◆ **EXERCISE DIRECTIONS**:
With the pictures omitted, output word for word the lines from the one containing "The width and height of the screenshot is (952, 1232)." through the end of the records.

[Dataset items]
[Start of Attachment]

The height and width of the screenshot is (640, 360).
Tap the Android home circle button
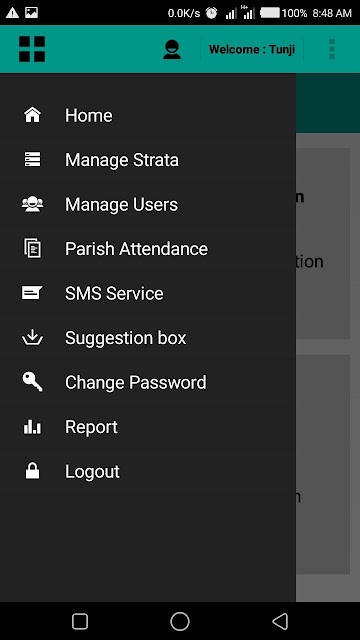point(180,621)
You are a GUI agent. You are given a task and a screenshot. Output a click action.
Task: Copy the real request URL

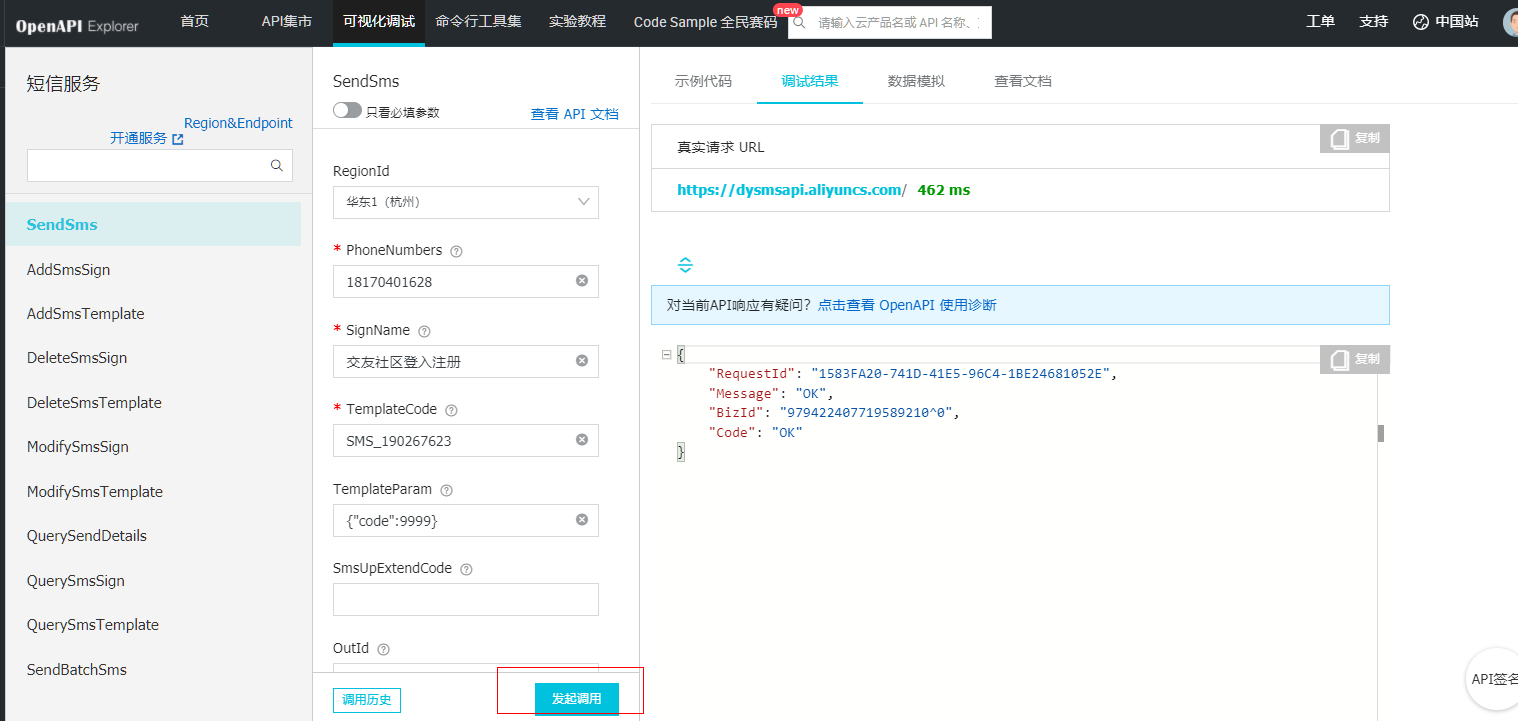pos(1355,139)
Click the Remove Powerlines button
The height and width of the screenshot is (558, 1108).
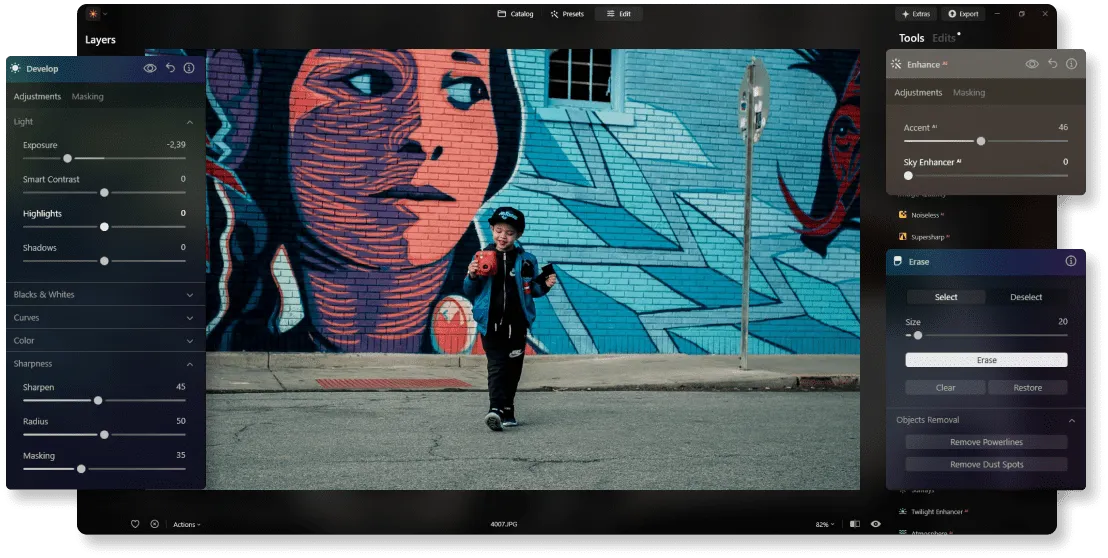coord(986,442)
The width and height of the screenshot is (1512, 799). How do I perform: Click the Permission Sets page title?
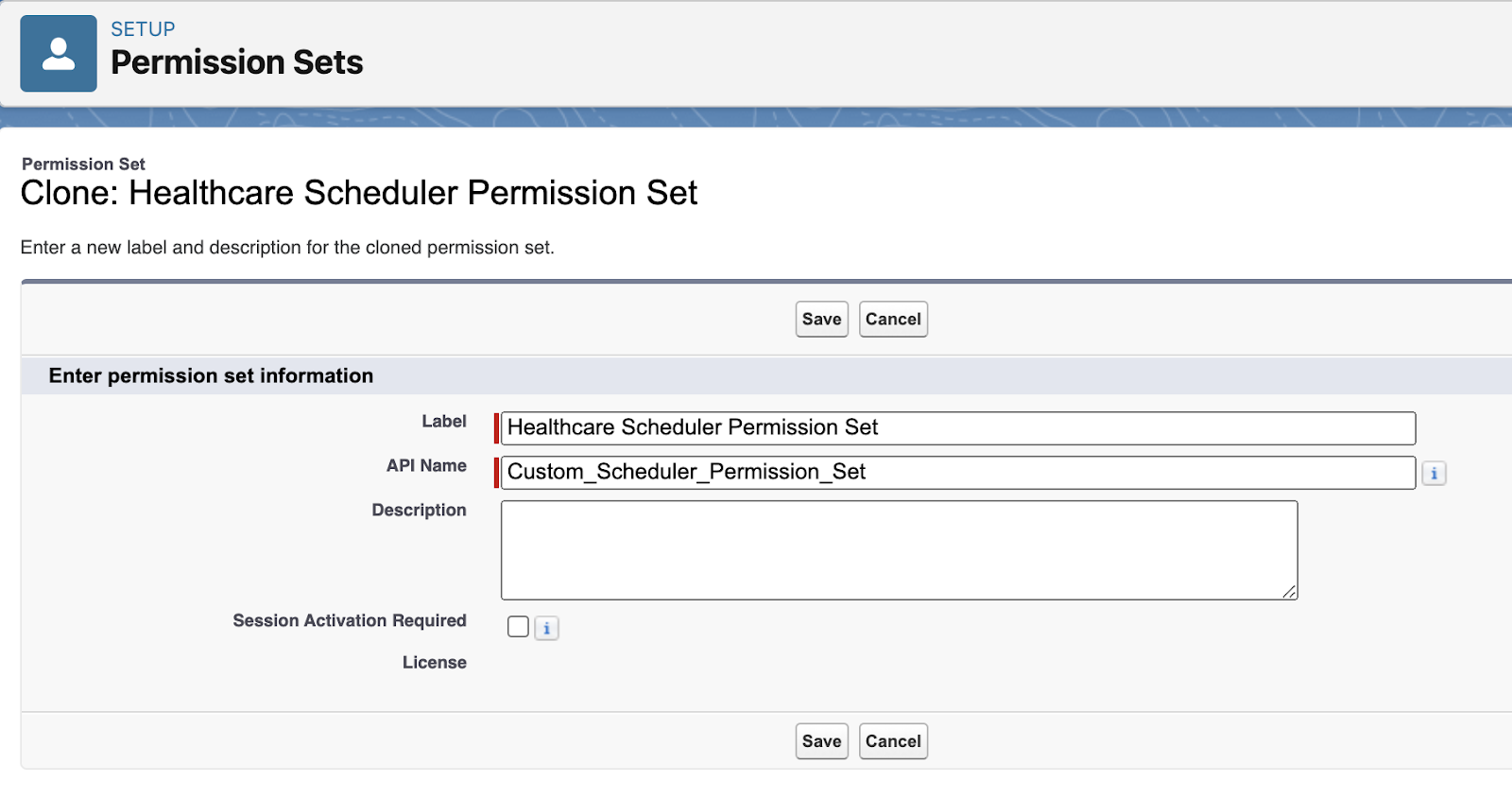(237, 62)
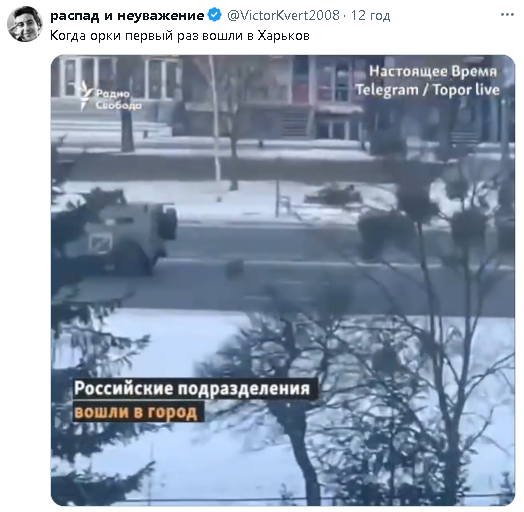This screenshot has width=524, height=512.
Task: Click the tweet text about Харьков
Action: (x=180, y=35)
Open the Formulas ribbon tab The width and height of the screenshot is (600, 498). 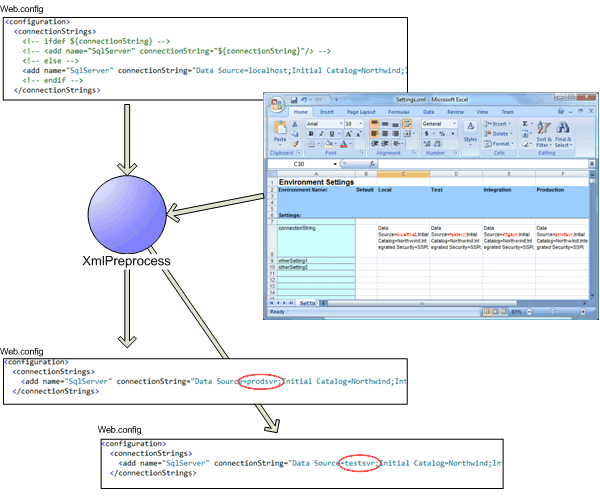pyautogui.click(x=400, y=112)
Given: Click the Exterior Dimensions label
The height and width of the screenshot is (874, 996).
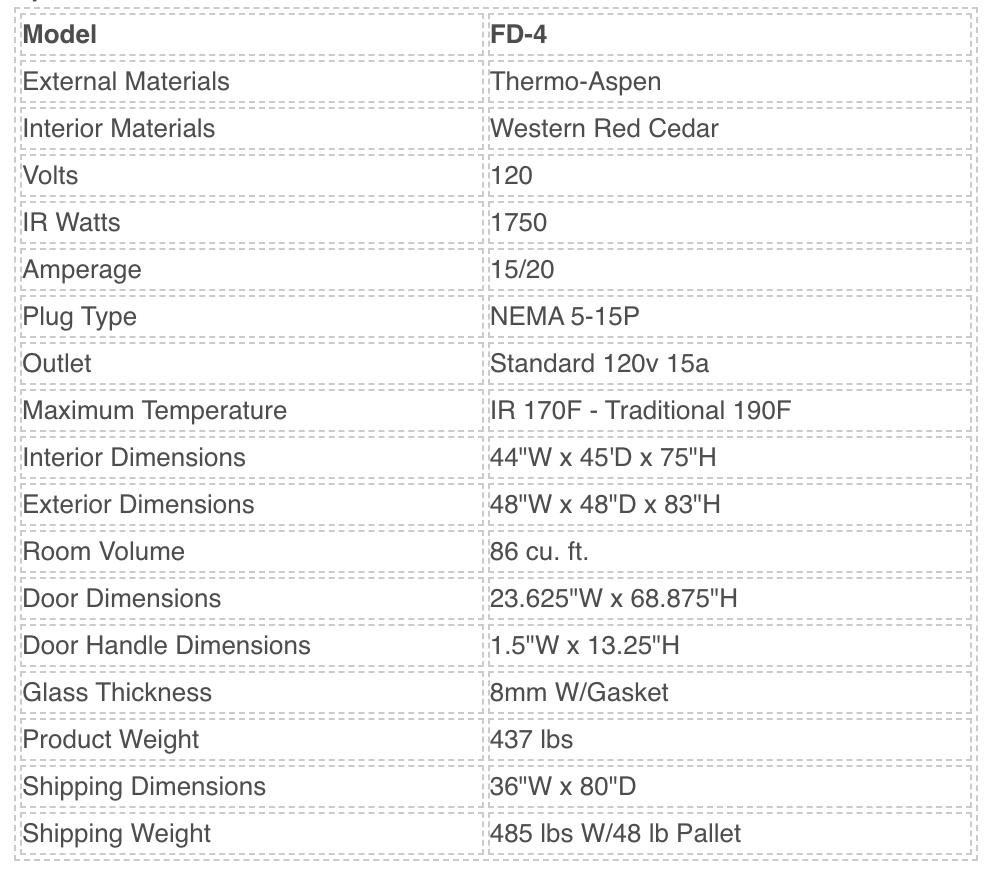Looking at the screenshot, I should pos(138,504).
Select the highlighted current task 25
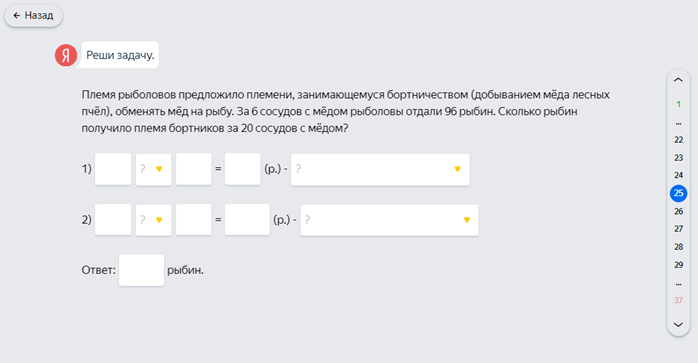The image size is (698, 363). tap(678, 193)
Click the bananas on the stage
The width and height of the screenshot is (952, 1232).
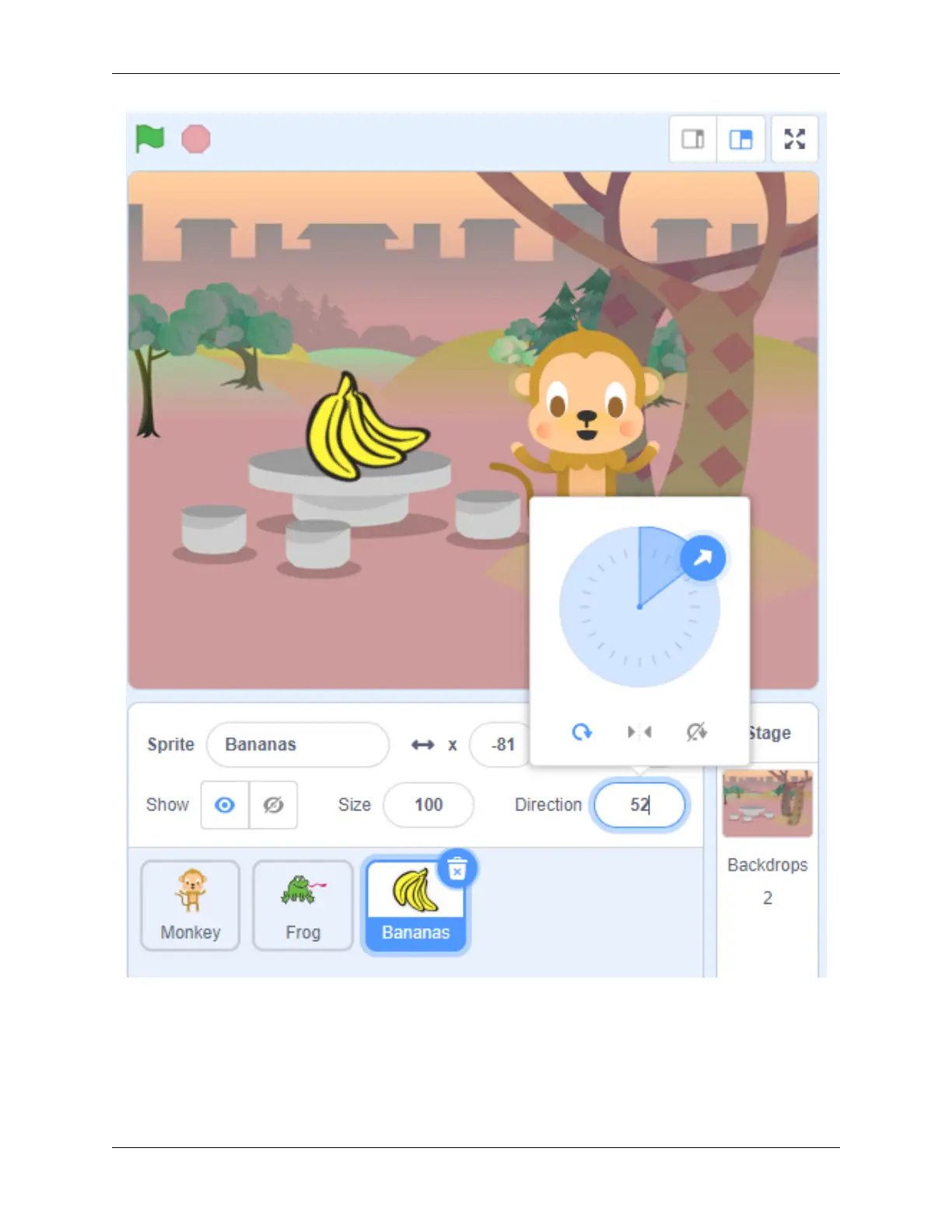coord(363,426)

[End of Attachment]

◆ **TASK RESPONSE**:
The width and height of the screenshot is (952, 1232).
coord(363,426)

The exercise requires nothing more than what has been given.